Pierre Legoux (27) 1908–2000
Il y a des moments – j’en ai connu plusieurs -, où une destinée hésite et où la Providence décide1.
Cette réflexion de Pierre Legoux à propos d’une conversation avec le général Leclerc fin 1942 éclaire sa vie.
Né à Boulogne-sur-Seine le 12 avril 1908, fils de pharmacien, il aurait suivi cette vocation, mais un entretien avec un enseignant l’oriente vers » les grandes écoles « .
Après de brillantes études à l’école Massillon, au lycée Charlemagne et au lycée Saint-Louis, il entre en 1927 à l’École polytechnique, en sort sixième de sa promotion et classé dans le corps des Mines avec engagement colonial, accomplit son service dans l’artillerie et suit de 1930 à 1932 la formation de l’école des Mines de Paris.
Juste avant de partir avec elle en Afrique, Pierre Legoux épouse Yvonne Pézeril, elle-même née au Chili où son père, ingénieur de l’École centrale, construisait un chemin de fer. Leur famille, très nombreuse, compte déjà sept enfants en 1943, et maintenant, malgré des deuils cruels, dix enfants, dix-huit petits-enfants et huit arrière-petits-enfants. Petitement logés en dernier lieu à Meudon-la-Forêt, leur maison de Saint-Jean-le-Thomas, au bord de la baie du mont Saint-Michel, leur permettait mieux d’accueillir leurs descendants.
Jusqu’en 1960, Pierre Legoux travaille exclusivement pour l’outre-mer, d’abord comme adjoint au chef du service des mines de l’Afrique occidentale, puis comme chef du service des mines d’Afrique équatoriale, ensuite comme chef du service des mines du ministère chargé de la France d’outre-mer, enfin comme administrateur directeur général de la Compagnie minière de Conakry, mettant en exploitation un gisement de fer.
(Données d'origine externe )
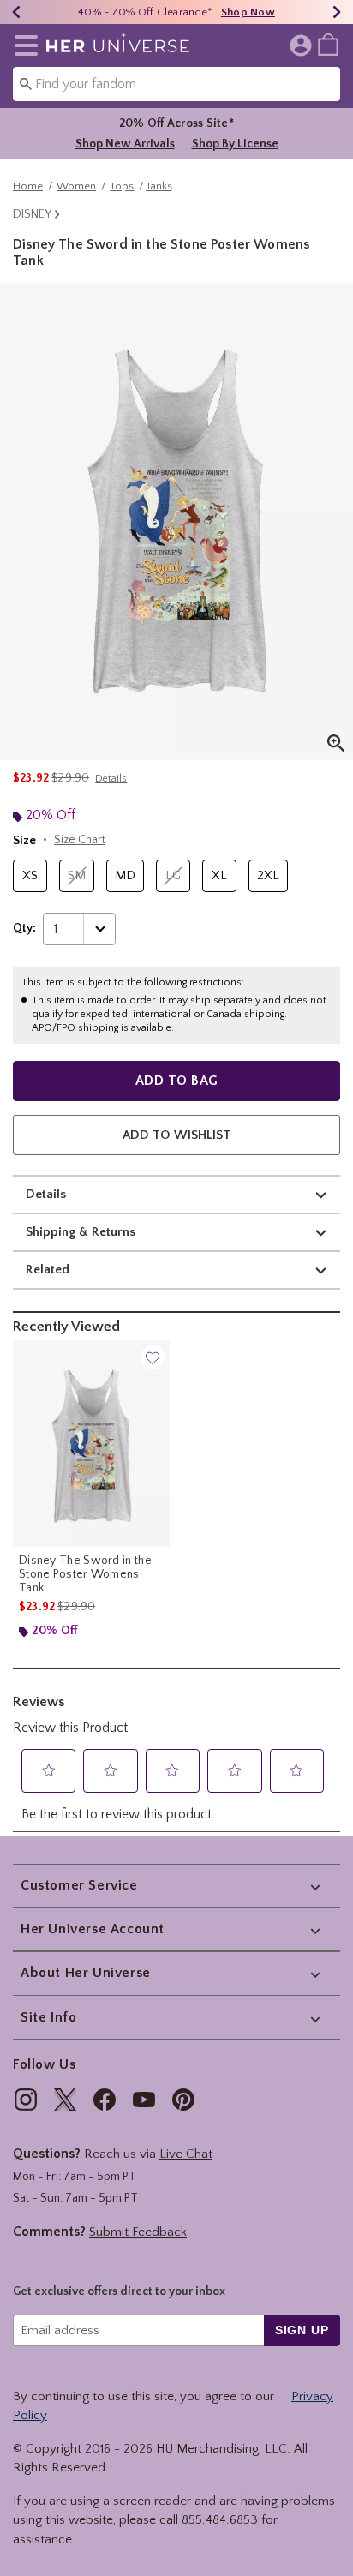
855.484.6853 (220, 2520)
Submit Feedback (138, 2232)
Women (76, 186)
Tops (122, 186)
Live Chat (185, 2154)
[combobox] (176, 84)
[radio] (30, 876)
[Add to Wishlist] (153, 1357)
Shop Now (248, 12)
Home (28, 186)
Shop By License (235, 144)
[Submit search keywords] (26, 83)
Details (46, 1194)
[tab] (176, 521)
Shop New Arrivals (125, 144)
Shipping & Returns (80, 1232)
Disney (32, 214)
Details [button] (111, 778)
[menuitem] (328, 44)
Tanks (159, 186)
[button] (23, 45)
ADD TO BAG (176, 1080)
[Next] (336, 12)
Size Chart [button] (79, 840)
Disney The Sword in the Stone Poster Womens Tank (85, 1574)
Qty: (24, 928)
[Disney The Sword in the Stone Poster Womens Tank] (91, 1443)
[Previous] (16, 12)
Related (47, 1269)
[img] (26, 2099)
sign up (302, 2330)
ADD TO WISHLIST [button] (176, 1135)
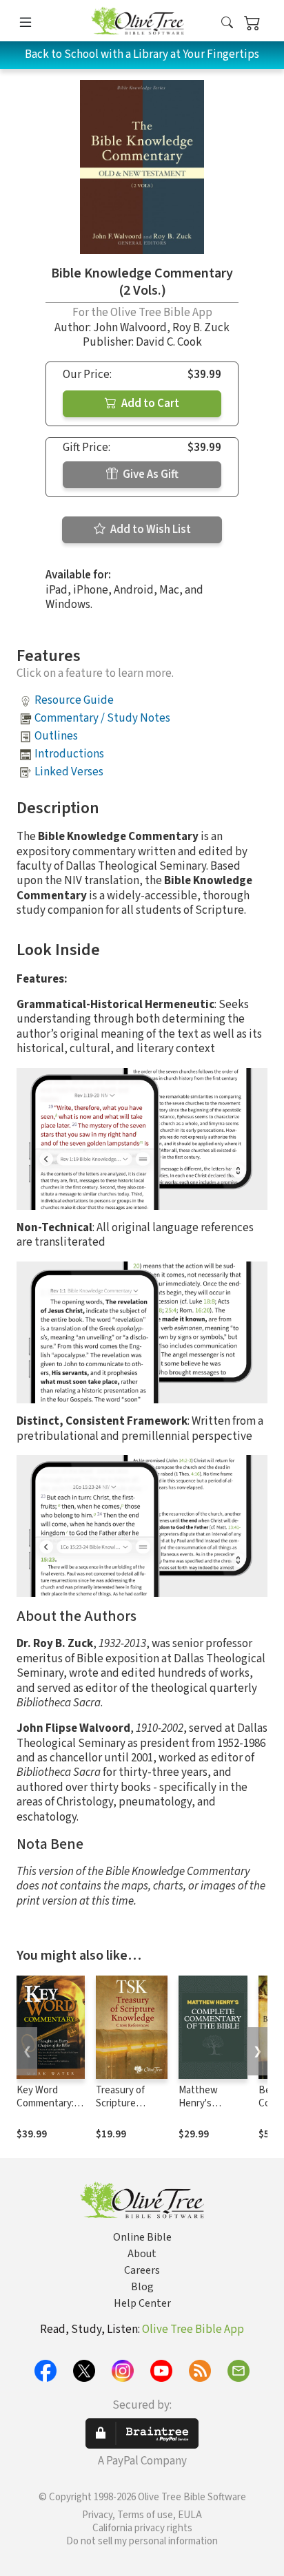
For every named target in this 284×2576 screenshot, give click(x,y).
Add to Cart (149, 403)
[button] (227, 23)
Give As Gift (150, 474)
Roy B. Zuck (201, 328)
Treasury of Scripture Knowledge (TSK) (120, 2110)
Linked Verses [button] (68, 772)
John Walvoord (130, 328)
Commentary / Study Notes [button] (102, 718)
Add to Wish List (149, 529)
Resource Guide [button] (74, 700)
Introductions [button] (69, 754)
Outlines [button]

De 1960 à son départ à la retraite en 1978, il sert en métropole, d’abord comme directeur de l’école des Mines d’Alès et de l’arrondissement minéralogique local, ensuite au Conseil général des Mines dont il préside de 1970 à 1978 la section juridique. Pendant toute cette période, il garde une activité internationale très appréciée, aussi bien comme délégué dans les conférences et réunions (en particulier sur l’étain), que comme expert.
Il enseigne la géologie minière de 1948 à 1960 à l’école des Mines de Nancy et participe activement aux travaux de l’Académie des sciences d’outre-mer depuis 1948. Il y préside jusqu’en 1998 la section des sciences naturelles.
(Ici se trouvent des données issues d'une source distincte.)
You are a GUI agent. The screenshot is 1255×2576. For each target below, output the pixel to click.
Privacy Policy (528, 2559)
Avant de clore cette trop rapide description, il convient de revenir sur la période 1942–1945.
En octobre 1942, Pierre Legoux et sa famille se préparent à partir en congé de changement climatique près de Capetown (Afrique du Sud). » Les scouts et éclaireurs avaient organisé à cette occasion2 un feu de camp où arrivèrent impromptu le gouverneur général Éboué et le général Leclerc, venus se reposer à la fraîcheur du soir ; et là Leclerc me dit : J’aurais aimé vous emmener avec moi. « 1
Après ce congé et une mission d’études des mines d’Afrique du Sud, le retour à Brazzaville a lieu en mai et Pierre Legoux obtient, comme il l’avait décidé à la suite des propos du général Leclerc, d’être mobilisé avec l’objectif de rejoindre une unité combattante.
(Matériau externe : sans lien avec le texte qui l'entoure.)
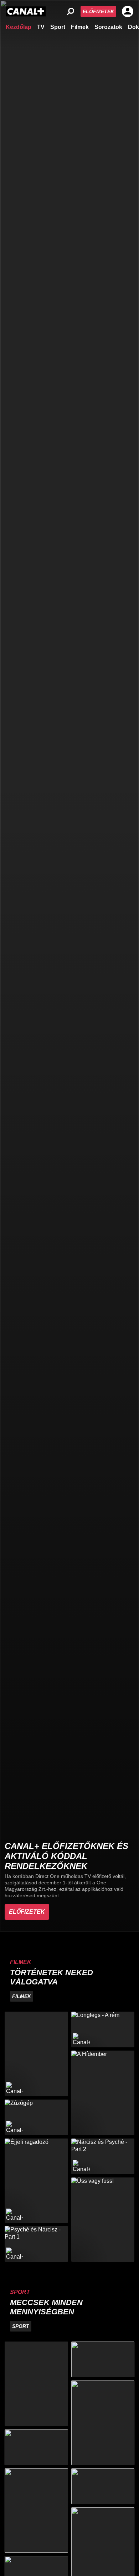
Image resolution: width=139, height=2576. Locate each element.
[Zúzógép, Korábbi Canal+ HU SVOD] (36, 2117)
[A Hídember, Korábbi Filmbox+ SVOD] (103, 2093)
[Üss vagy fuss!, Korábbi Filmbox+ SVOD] (103, 2219)
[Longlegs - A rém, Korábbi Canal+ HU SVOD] (103, 2029)
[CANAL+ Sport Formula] (36, 2447)
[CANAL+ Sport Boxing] (103, 2359)
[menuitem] (18, 26)
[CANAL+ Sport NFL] (103, 2486)
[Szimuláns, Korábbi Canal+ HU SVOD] (36, 2054)
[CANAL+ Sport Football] (36, 2384)
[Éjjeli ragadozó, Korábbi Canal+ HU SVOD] (36, 2181)
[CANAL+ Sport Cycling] (36, 2510)
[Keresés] (70, 11)
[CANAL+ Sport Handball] (103, 2422)
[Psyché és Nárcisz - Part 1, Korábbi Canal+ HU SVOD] (36, 2244)
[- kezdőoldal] (26, 11)
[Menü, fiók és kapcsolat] (127, 11)
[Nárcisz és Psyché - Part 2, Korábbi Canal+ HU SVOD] (103, 2156)
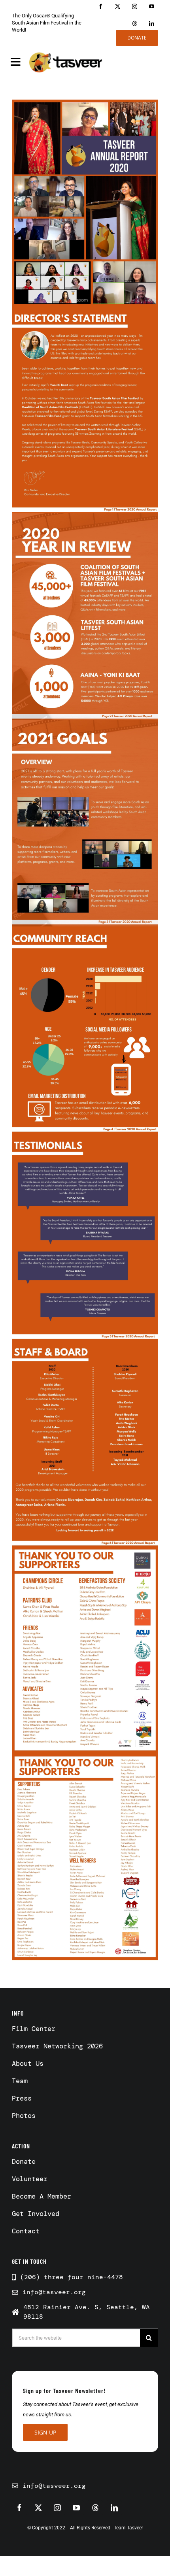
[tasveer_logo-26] (66, 62)
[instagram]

Mais René Pleven, commissaire aux colonies, lui fait faire auparavant une mission minière en Nouvelle-Calédonie, dans des conditions politiques difficiles, en partant de Londres par l’Amérique, et en rentrant à Alger par l’Australie, l’Inde et l’Égypte. C’est seulement en septembre 1944 qu’il rejoint comme lieutenant orienteur le 1er régiment d’artillerie coloniale, au sein de la Ire armée, et fait campagne dans les Vosges et en Alsace jusqu’à son rappel à titre militaire au ministère des Colonies en février 1945.
» Français libre » depuis 1940, il a ainsi, après avoir aidé de toutes ses forces l’Afrique française libre à résister avec l’appoint des productions minières, participé directement à la Libération de notre pays. N’est-il pas symbolique qu’il soit décédé le 18 juin 2000, en l’anniversaire du premier appel du général de Gaulle ?
Mon amitié pour lui m’a incité à proposer à La Jaune et la Rouge cet hommage à un » antique » auquel je dois beaucoup.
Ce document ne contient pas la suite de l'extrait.